---------- DATA SUPPLIED ----------

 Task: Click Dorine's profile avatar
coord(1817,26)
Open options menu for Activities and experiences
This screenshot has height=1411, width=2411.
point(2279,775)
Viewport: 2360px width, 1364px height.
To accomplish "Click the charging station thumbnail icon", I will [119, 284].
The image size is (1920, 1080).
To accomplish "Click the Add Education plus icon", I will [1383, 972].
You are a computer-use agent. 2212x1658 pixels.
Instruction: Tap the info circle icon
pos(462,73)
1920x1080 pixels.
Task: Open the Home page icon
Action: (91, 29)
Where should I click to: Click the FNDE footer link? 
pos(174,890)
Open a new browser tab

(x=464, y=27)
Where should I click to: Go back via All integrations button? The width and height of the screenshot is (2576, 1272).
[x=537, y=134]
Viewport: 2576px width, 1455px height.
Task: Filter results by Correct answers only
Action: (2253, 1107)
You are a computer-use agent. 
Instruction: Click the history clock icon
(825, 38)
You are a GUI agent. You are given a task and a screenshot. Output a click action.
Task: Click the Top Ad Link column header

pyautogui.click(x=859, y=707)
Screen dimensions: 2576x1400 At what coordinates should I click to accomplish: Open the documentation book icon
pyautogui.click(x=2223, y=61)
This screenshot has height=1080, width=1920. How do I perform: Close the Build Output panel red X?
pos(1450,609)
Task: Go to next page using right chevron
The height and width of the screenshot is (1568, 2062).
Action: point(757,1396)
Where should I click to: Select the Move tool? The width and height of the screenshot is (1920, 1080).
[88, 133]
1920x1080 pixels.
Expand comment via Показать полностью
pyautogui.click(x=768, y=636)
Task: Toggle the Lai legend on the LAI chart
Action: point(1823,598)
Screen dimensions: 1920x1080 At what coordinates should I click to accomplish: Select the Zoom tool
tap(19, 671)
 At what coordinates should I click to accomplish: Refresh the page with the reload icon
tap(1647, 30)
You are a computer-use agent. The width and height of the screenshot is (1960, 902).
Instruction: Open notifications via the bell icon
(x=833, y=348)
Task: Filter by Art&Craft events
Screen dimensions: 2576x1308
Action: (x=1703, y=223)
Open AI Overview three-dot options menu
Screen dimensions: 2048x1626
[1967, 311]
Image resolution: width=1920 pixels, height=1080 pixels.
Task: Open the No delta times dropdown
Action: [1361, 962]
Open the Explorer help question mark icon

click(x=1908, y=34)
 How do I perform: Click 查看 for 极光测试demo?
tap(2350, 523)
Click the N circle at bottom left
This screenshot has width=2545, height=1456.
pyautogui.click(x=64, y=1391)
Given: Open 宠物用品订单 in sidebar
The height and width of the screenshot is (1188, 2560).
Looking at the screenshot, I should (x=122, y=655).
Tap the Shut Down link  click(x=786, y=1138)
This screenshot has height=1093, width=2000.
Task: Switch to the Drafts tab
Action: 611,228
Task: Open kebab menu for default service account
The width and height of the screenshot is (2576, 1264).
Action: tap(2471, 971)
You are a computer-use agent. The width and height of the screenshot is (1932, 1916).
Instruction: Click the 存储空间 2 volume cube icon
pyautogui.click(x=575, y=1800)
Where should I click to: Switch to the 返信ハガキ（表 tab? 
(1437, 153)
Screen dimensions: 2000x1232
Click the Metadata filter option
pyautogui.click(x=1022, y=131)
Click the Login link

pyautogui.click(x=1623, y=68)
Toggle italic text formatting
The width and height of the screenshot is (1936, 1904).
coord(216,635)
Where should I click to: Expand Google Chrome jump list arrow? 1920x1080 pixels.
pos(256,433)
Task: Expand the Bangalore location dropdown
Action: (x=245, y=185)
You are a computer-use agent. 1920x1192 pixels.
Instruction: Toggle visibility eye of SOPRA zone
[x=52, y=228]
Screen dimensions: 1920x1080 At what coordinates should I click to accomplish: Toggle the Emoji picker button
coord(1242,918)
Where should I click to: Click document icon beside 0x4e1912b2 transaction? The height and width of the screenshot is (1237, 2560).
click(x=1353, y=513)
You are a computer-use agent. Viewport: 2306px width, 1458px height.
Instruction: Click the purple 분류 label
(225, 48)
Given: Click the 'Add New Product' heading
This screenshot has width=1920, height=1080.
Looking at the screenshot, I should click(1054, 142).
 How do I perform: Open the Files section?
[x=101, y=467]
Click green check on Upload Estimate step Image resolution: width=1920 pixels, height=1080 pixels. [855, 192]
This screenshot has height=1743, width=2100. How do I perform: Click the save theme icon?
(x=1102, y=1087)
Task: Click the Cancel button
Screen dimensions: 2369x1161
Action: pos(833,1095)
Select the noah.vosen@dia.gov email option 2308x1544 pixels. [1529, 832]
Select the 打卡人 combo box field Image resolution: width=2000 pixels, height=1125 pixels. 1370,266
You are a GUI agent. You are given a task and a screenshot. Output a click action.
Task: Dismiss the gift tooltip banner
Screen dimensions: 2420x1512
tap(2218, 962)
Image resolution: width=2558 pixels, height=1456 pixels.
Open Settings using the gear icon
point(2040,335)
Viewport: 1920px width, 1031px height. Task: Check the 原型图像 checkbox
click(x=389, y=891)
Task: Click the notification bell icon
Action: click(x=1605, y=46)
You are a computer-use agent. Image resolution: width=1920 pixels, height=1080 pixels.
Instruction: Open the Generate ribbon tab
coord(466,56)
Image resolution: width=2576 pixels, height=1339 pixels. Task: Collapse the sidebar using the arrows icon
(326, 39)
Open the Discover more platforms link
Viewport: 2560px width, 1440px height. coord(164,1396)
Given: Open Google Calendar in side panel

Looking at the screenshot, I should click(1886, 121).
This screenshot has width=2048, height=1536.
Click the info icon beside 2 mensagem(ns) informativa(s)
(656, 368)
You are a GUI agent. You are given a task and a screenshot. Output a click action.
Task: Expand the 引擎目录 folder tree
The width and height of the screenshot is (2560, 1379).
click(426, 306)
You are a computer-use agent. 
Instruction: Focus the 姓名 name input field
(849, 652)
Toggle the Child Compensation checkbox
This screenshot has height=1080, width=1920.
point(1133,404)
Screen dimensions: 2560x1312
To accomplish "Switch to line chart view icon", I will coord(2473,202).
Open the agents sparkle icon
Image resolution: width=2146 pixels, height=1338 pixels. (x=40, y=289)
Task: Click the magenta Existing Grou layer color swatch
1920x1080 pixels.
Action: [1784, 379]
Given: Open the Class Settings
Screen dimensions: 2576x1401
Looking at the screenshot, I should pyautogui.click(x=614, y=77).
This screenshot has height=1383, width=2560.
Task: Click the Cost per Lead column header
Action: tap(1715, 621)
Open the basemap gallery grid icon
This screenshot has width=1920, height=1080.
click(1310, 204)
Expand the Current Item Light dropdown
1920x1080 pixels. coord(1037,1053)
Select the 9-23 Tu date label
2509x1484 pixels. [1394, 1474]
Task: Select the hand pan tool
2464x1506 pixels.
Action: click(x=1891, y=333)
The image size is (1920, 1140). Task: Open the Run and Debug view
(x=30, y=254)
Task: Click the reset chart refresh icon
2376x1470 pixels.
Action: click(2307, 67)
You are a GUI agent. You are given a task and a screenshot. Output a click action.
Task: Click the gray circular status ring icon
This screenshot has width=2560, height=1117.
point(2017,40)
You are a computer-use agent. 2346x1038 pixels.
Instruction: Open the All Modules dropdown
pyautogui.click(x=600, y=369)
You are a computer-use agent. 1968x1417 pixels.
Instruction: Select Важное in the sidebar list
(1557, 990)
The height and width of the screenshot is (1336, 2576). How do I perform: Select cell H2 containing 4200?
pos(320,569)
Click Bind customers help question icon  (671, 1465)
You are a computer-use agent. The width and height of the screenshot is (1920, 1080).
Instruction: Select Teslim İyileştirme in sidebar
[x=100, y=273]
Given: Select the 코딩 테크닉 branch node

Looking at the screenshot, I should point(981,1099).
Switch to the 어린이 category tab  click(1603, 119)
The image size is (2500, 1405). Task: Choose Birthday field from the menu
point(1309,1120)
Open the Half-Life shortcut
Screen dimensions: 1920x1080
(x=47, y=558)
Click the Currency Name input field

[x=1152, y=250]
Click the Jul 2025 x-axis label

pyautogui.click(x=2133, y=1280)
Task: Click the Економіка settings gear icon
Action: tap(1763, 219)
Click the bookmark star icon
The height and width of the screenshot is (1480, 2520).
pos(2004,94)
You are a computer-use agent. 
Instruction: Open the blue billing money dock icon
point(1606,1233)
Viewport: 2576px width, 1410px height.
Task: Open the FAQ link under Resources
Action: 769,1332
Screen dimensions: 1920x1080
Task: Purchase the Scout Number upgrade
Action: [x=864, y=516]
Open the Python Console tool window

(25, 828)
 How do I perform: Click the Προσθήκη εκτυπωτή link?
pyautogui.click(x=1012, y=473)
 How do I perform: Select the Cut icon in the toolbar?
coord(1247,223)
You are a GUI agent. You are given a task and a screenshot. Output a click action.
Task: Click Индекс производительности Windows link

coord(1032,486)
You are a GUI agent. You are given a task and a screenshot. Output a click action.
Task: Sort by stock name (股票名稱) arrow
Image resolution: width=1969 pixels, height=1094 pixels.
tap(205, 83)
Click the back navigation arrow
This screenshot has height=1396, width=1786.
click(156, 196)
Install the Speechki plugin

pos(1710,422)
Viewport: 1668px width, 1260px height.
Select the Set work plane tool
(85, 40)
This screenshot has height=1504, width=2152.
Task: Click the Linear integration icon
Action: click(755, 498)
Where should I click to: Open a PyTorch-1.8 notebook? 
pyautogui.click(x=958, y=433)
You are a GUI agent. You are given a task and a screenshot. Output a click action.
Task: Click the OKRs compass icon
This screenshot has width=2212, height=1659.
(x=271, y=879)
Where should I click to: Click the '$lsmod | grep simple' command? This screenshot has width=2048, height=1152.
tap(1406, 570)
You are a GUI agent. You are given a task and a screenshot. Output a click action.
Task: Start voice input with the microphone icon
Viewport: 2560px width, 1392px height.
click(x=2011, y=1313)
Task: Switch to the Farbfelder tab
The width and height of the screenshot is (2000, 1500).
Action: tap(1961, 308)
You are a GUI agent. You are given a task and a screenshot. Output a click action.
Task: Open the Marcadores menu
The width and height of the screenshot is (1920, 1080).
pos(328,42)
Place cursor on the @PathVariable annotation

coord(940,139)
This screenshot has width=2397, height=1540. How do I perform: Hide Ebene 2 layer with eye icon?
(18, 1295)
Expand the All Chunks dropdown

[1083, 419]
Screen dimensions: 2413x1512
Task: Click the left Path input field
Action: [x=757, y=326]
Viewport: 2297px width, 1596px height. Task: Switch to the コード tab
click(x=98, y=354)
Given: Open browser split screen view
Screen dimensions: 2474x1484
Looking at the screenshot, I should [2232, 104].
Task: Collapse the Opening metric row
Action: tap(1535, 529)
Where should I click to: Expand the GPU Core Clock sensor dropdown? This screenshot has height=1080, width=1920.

----------

__WORK TO COMPLETE__
All the lines that hold the word "computer" must appear in the answer, copied from the records.

__EXERCISE RESULT__
You are a computer-use agent. 2212x1658 pixels.
You are a computer-use agent. 
You are a computer-use agent. The width and height of the screenshot is (1960, 902).
You are a computer-use agent. The width and height of the screenshot is (1932, 1916).
You are a computer-use agent. 1920x1192 pixels.
You are a computer-use agent. Viewport: 2306px width, 1458px height.
You are a computer-use agent. Image resolution: width=1920 pixels, height=1080 pixels.
You are a computer-use agent. 
You are a computer-use agent. 2346x1038 pixels.
You are a computer-use agent. 1968x1417 pixels.
You are a computer-use agent. The width and height of the screenshot is (1920, 1080).
You are a computer-use agent. 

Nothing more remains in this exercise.